I’d like to take something back that I said a few weeks ago on this blog. I know-shocking isn’t it? I don’t believe Alan Bradley’s Flavia de Luce Mysteries are a good example of a ‘cozy mystery’. They’re also no Jo Nesbo thriller, but I don’t think they quite fit into the cozy mystery definition.
Nonetheless, I am a HUGE fan of this series, and I guarantee that anyone who enjoys reading the mystery genre (and all of its sub-genres) will like these books. In fact, I’m surprised I’ve had this blog for this long (about 8ish months) and have never had the pleasure of reviewing an Alan Bradley book for my readers. Well-the day has finally come! Time to dig in.
The Dead in their Vaulted Arches is the sixth title in the Flavia series, and just like the others, it was a true pleasure to read. What makes these books so popular and so good is the protagonist Flavia de Luce. She is the very definition of precocious, but her inner thoughts and turmoil are so adult-like that she can appeal to people of all ages. She is incredibly smart, resents her older sisters and has a charming vocabulary that makes me smile to myself as I read her books. She solves the mysteries as they occur, typically using the power of chemistry and undying curiosity to do this. In general, she has saucy responses to people that get in her way, but can prove unbeatably loyal when necessary. And as I’ve said before on this blog, a strong detective is what makes or breaks a mystery series, and she is the perfect example of this.
The more books of his that I read, the more respect I gain for Alan Bradley as a writer. At first glance, these books do seem very simple, but as you read further, a darker, more complicated back story begins to emerge, and each book seems to further develop this story that weaves in and out of the main plot lines. The fifth book ended on a whopping cliffhanger, which I must admit I totally forgot about until I picked up this sixth book almost a year later.
As I said earlier, the further along I get in this series, the more I realize that these aren’t your typical cozy mysteries.
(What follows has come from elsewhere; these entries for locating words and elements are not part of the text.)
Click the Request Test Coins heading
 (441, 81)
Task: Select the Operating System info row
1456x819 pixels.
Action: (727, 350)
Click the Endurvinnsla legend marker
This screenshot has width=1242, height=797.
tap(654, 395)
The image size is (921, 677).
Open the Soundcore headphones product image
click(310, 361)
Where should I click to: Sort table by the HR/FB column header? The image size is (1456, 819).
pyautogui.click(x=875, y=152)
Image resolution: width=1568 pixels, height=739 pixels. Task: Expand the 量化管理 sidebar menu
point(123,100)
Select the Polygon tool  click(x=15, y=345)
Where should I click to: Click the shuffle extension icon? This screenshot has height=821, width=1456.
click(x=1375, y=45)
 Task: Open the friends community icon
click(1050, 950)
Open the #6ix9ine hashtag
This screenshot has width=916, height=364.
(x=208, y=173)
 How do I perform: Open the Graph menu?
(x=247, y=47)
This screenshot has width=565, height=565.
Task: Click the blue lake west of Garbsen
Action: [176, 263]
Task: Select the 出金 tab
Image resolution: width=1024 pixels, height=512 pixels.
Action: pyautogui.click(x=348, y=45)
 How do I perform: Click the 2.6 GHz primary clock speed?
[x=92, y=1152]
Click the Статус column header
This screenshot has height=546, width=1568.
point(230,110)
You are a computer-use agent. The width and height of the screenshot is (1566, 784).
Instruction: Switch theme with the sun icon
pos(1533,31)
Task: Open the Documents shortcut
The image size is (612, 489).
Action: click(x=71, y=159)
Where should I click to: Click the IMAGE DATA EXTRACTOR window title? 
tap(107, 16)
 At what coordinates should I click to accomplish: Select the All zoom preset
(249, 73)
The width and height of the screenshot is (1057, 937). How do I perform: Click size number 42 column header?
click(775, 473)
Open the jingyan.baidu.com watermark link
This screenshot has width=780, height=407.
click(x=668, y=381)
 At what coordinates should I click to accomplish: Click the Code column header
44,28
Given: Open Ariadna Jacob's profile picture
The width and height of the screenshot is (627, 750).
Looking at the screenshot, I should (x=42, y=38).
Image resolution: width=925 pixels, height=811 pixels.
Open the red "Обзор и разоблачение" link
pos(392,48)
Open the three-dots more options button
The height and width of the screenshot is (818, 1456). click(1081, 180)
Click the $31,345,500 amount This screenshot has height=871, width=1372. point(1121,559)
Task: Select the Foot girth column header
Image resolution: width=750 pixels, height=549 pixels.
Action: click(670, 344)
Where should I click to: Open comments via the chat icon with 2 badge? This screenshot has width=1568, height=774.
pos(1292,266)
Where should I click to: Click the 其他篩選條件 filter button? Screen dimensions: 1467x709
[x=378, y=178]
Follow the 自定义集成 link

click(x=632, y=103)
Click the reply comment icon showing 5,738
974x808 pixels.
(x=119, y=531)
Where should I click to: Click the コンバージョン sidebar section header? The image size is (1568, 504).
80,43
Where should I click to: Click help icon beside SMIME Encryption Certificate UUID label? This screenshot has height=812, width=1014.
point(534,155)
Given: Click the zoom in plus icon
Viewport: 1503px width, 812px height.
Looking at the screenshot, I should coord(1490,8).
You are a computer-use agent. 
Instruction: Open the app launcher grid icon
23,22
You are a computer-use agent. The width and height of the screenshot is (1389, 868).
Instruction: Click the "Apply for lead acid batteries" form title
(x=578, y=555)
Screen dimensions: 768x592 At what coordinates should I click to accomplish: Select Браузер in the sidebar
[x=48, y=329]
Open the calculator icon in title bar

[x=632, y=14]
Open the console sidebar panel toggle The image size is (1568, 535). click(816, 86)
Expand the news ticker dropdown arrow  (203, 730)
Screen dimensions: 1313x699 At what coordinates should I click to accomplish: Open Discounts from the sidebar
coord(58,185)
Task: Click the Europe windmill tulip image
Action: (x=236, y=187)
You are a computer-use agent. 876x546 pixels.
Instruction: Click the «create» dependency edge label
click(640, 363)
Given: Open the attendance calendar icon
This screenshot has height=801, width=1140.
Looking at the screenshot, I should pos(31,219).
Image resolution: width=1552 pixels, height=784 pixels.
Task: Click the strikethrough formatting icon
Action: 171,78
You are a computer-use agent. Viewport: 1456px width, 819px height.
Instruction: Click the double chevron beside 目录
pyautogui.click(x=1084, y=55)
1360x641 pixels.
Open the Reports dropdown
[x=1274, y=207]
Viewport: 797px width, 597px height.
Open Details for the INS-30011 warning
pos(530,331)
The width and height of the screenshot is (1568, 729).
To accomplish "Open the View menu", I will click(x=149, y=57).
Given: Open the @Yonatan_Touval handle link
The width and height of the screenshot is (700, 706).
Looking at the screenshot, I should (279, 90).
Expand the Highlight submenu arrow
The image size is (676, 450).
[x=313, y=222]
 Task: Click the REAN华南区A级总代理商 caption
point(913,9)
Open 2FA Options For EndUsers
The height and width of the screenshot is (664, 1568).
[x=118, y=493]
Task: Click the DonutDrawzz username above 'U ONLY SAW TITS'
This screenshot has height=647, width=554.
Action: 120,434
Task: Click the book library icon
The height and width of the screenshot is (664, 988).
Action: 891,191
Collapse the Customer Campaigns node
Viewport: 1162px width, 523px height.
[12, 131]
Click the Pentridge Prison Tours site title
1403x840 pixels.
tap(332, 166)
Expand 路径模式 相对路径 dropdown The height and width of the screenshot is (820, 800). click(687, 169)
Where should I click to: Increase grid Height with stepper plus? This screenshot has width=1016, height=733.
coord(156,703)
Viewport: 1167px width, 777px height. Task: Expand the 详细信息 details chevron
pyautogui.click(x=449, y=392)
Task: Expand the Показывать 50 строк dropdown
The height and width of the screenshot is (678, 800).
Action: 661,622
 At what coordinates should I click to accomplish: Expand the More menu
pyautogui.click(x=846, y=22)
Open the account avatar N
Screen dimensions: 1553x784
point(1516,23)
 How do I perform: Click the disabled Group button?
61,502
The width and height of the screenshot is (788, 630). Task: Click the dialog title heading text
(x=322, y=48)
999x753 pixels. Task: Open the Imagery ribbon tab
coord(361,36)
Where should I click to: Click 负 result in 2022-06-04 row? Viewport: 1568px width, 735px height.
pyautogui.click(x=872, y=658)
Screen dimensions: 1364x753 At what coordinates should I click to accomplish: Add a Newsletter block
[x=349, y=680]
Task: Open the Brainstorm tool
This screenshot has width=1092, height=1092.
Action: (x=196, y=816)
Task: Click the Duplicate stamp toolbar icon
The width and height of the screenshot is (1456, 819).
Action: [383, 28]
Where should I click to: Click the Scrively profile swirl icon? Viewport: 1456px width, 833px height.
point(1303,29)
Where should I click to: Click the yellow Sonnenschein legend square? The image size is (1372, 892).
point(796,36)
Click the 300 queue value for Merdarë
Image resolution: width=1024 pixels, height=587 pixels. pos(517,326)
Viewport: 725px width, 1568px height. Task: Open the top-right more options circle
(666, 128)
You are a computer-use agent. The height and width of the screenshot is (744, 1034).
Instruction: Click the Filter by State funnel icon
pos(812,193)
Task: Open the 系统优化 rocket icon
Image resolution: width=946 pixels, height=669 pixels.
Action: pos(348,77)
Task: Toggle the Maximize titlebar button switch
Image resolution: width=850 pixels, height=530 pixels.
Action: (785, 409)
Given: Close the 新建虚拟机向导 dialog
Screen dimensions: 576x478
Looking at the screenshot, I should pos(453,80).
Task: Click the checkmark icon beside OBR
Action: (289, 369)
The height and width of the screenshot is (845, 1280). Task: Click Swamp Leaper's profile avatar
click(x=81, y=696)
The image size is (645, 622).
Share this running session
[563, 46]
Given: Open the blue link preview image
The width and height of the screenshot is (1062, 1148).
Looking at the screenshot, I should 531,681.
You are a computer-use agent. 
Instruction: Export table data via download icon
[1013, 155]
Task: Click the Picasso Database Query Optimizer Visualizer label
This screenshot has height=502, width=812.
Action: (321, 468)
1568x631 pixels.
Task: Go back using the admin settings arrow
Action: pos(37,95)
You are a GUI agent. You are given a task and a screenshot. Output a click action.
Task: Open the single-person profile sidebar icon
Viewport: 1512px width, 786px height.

Not all the victims in these books ‘have it coming’, and some pretty gruesome things happen that are described to the reader in great detail. Not a lot of gore, but more than your typical Murder She Wrote episode, so I think stripping the label of ‘cozy mystery’ from this series is appropriate. However, I hope that by analyzing these books more closely, I will encourage rather than frighten off perspective readers because I really do think Flavia deserves as many fans as possible.